**Stated goal**:
Copy out the section of the material that begins with the line containing "Viewport: 800px width, 454px" and ends with the line containing "Action: (x=79, y=27)", keeping both of those lines. Reproduce it exactly and include nothing outside that range.

[Items from a dataset]
----------
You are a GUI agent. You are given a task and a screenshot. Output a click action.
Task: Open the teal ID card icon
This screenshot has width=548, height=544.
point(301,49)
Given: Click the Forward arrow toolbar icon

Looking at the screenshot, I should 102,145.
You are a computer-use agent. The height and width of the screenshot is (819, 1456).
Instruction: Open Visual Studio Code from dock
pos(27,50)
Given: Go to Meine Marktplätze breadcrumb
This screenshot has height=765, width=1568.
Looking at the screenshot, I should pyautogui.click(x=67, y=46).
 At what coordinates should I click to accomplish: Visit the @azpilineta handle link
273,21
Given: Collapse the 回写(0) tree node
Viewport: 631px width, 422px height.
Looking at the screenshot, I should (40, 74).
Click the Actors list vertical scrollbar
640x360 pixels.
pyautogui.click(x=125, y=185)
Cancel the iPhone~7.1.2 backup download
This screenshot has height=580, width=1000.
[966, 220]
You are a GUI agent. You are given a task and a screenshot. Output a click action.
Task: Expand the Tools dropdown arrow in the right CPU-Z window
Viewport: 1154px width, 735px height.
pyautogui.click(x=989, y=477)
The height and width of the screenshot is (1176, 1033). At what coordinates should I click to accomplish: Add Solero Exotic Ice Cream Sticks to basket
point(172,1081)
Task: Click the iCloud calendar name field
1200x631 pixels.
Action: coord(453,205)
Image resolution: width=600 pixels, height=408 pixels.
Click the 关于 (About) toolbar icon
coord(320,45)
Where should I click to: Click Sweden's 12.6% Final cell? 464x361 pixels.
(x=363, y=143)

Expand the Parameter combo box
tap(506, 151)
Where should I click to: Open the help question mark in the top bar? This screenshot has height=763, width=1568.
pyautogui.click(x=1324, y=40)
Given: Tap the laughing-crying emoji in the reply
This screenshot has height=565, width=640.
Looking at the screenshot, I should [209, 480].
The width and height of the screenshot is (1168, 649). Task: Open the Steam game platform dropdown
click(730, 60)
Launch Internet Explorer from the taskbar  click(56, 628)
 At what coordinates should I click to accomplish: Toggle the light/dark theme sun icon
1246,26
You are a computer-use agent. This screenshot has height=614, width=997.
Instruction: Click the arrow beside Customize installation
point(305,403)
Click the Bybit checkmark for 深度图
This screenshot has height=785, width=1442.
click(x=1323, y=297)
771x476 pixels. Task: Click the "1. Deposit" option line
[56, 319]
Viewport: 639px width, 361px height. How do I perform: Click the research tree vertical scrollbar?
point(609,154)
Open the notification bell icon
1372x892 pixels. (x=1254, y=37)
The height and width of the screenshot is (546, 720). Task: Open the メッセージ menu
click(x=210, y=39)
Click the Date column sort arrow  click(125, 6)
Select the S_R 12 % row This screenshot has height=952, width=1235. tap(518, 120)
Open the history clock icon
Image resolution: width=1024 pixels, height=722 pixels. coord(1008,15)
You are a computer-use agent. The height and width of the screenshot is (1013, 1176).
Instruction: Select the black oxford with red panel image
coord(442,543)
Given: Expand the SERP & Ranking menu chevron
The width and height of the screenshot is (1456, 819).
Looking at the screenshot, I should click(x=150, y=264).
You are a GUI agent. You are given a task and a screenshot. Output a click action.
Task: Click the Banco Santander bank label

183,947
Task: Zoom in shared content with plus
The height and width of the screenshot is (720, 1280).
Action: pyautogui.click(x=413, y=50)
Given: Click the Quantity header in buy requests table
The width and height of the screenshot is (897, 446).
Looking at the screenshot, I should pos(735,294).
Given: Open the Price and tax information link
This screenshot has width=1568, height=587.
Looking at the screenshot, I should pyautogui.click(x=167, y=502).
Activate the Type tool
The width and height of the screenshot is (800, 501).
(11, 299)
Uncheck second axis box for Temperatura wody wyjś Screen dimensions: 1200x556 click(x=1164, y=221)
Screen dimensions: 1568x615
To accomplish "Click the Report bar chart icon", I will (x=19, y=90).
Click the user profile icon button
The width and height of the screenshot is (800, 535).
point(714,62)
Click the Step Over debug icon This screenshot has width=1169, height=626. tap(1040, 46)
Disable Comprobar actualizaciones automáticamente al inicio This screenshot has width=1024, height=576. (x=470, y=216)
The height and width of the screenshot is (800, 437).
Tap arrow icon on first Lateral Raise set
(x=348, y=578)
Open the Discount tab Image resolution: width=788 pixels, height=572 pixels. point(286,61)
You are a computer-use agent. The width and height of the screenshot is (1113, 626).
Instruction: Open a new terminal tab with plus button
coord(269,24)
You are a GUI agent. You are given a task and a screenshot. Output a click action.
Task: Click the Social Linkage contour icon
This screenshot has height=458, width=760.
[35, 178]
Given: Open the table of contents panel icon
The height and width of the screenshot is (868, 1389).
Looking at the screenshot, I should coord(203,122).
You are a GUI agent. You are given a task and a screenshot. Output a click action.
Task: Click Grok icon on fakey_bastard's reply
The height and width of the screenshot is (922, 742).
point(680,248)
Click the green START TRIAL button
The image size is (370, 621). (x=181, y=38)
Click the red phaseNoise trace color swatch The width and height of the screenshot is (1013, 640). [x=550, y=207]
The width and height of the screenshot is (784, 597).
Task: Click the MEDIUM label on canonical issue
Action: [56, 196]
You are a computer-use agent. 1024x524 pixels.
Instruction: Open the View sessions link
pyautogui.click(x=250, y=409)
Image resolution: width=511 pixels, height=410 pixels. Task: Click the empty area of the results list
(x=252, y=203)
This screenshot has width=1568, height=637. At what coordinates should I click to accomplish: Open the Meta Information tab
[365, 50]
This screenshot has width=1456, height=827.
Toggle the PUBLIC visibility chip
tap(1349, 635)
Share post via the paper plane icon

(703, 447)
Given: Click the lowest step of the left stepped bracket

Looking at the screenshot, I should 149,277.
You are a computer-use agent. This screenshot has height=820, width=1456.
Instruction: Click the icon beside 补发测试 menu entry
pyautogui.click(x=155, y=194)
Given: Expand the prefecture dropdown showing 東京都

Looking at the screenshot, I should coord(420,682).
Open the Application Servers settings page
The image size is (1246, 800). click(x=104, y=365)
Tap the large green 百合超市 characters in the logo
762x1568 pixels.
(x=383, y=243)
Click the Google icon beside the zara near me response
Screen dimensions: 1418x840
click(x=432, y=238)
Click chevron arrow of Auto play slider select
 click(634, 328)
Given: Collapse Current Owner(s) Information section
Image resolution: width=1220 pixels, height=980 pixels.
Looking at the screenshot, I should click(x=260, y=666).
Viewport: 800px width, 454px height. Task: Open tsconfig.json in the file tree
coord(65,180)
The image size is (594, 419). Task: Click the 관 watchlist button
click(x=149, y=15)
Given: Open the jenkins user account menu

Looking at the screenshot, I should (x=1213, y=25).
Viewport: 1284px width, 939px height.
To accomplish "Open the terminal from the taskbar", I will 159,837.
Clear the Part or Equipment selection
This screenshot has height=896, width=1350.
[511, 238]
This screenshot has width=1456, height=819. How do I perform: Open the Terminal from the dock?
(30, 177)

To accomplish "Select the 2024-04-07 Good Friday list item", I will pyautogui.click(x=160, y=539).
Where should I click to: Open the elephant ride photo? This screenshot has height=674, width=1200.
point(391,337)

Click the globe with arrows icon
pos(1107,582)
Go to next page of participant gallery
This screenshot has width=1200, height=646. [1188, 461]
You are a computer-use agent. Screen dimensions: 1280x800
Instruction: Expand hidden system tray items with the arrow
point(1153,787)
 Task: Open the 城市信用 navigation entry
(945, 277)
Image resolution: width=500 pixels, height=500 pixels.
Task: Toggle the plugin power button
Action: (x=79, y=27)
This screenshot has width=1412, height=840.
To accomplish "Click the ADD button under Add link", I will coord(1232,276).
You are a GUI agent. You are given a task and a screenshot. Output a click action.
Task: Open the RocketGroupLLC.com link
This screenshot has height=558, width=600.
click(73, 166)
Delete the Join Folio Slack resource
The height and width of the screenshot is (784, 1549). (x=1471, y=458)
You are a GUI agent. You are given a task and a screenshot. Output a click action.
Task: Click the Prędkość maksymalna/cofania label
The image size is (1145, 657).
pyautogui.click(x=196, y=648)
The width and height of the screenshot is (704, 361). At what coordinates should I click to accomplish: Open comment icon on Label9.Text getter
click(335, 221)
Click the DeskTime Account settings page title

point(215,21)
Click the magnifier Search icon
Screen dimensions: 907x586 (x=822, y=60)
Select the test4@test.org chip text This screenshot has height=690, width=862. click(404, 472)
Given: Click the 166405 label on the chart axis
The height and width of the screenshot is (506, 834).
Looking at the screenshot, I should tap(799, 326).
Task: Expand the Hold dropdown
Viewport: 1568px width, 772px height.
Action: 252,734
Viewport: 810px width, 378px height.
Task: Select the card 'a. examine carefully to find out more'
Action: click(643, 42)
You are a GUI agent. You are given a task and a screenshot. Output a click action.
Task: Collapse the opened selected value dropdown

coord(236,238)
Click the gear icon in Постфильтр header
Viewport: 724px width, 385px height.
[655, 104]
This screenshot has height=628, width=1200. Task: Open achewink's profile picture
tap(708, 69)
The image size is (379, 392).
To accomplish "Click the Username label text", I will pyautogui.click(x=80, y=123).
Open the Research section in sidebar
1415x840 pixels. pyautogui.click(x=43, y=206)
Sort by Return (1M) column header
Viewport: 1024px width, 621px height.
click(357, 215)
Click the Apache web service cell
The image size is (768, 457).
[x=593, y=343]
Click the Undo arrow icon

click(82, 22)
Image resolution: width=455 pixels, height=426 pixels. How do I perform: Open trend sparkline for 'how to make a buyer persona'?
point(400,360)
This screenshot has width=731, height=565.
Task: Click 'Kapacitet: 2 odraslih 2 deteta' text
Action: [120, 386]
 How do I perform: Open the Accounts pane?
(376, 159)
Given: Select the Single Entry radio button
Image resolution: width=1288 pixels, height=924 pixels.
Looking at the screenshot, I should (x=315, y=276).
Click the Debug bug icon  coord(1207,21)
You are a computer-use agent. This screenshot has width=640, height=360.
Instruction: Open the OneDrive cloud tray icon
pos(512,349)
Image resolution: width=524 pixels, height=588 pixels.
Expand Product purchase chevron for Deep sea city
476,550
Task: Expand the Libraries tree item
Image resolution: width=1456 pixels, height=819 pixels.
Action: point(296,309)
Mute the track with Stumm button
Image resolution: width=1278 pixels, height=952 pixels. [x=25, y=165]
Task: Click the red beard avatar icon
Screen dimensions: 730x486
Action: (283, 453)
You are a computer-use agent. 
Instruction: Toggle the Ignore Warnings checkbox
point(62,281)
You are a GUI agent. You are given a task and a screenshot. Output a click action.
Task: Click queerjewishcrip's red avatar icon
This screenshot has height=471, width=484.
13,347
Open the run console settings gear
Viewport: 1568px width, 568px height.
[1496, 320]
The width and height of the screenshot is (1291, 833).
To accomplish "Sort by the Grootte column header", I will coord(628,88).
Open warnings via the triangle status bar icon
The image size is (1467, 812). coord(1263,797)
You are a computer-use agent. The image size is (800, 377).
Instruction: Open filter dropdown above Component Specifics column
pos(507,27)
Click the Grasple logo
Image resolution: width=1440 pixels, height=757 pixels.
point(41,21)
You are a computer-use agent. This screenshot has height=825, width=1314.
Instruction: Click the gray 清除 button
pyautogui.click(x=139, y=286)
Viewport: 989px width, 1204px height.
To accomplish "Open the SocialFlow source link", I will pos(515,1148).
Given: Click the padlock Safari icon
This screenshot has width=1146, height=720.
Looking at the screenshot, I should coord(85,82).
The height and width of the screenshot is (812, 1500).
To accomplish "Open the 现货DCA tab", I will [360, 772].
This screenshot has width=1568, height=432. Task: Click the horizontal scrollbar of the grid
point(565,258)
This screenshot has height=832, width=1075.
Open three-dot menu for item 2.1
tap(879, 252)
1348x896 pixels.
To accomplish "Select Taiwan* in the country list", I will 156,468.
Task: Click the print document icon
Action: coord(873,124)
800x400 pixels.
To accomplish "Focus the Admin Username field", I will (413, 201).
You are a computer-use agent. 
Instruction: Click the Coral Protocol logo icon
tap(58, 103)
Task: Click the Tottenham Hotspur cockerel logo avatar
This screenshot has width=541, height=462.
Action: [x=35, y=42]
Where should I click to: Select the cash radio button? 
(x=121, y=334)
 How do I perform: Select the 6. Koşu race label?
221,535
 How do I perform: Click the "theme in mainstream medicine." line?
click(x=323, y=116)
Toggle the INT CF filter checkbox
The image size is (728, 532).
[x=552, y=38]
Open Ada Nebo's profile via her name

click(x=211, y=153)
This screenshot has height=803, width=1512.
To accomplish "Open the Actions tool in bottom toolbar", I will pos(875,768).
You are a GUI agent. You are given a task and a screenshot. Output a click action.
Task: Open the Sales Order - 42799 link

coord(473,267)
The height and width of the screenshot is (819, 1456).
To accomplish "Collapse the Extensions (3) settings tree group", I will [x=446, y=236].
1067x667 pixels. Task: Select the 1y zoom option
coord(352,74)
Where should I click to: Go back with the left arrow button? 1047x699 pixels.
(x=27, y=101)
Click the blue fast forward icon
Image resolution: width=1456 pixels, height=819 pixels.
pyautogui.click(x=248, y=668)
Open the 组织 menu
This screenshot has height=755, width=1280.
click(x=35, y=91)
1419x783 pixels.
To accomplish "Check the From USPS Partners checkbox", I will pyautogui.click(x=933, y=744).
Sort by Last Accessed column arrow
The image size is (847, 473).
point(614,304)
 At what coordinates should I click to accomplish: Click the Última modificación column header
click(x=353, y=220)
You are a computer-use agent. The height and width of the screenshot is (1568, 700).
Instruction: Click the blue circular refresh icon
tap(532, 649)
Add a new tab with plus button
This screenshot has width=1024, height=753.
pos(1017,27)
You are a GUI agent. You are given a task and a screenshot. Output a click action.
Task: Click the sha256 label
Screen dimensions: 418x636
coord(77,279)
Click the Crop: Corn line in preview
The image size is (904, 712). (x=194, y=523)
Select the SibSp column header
----------
**Expected answer**:
Viewport: 800px width, 454px height. Task: Open tsconfig.json in the file tree
coord(65,180)
The image size is (594, 419). Task: Click the 관 watchlist button
click(x=149, y=15)
Given: Open the jenkins user account menu

Looking at the screenshot, I should (x=1213, y=25).
Viewport: 1284px width, 939px height.
To accomplish "Open the terminal from the taskbar", I will 159,837.
Clear the Part or Equipment selection
This screenshot has height=896, width=1350.
[511, 238]
This screenshot has width=1456, height=819. How do I perform: Open the Terminal from the dock?
(30, 177)

To accomplish "Select the 2024-04-07 Good Friday list item", I will pyautogui.click(x=160, y=539).
Where should I click to: Open the elephant ride photo? This screenshot has height=674, width=1200.
point(391,337)

Click the globe with arrows icon
pos(1107,582)
Go to next page of participant gallery
This screenshot has width=1200, height=646. [1188, 461]
You are a computer-use agent. Screen dimensions: 1280x800
Instruction: Expand hidden system tray items with the arrow
point(1153,787)
 Task: Open the 城市信用 navigation entry
(945, 277)
Image resolution: width=500 pixels, height=500 pixels.
Task: Toggle the plugin power button
Action: (x=79, y=27)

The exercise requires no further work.